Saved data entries

··········

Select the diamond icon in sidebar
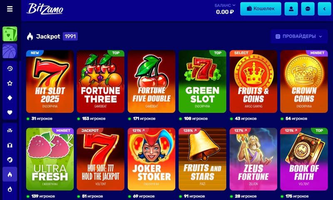The height and width of the screenshot is (200, 333). tap(10, 98)
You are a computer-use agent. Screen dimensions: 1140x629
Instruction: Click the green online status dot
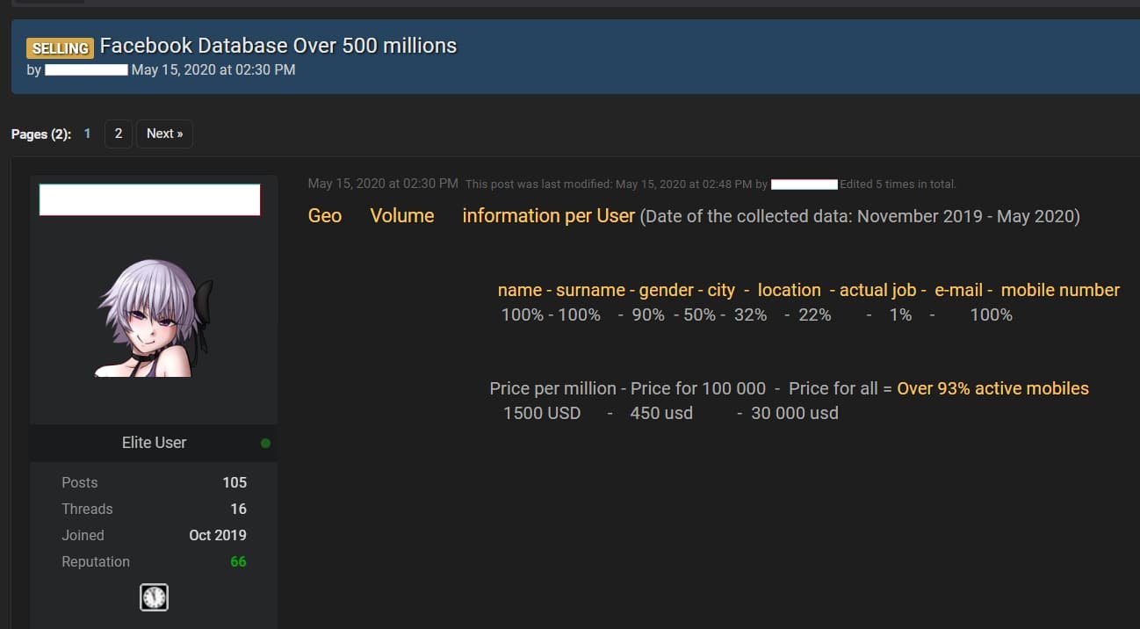click(x=265, y=444)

··········

:: Your objective ::
Write out all the entries word for word, but drop the pictures.

:: Output for this exercise ::
Select the diamond icon in sidebar
The height and width of the screenshot is (200, 333). tap(10, 98)
You are a computer-use agent. Screen dimensions: 1140x629
Instruction: Click the green online status dot
click(x=265, y=444)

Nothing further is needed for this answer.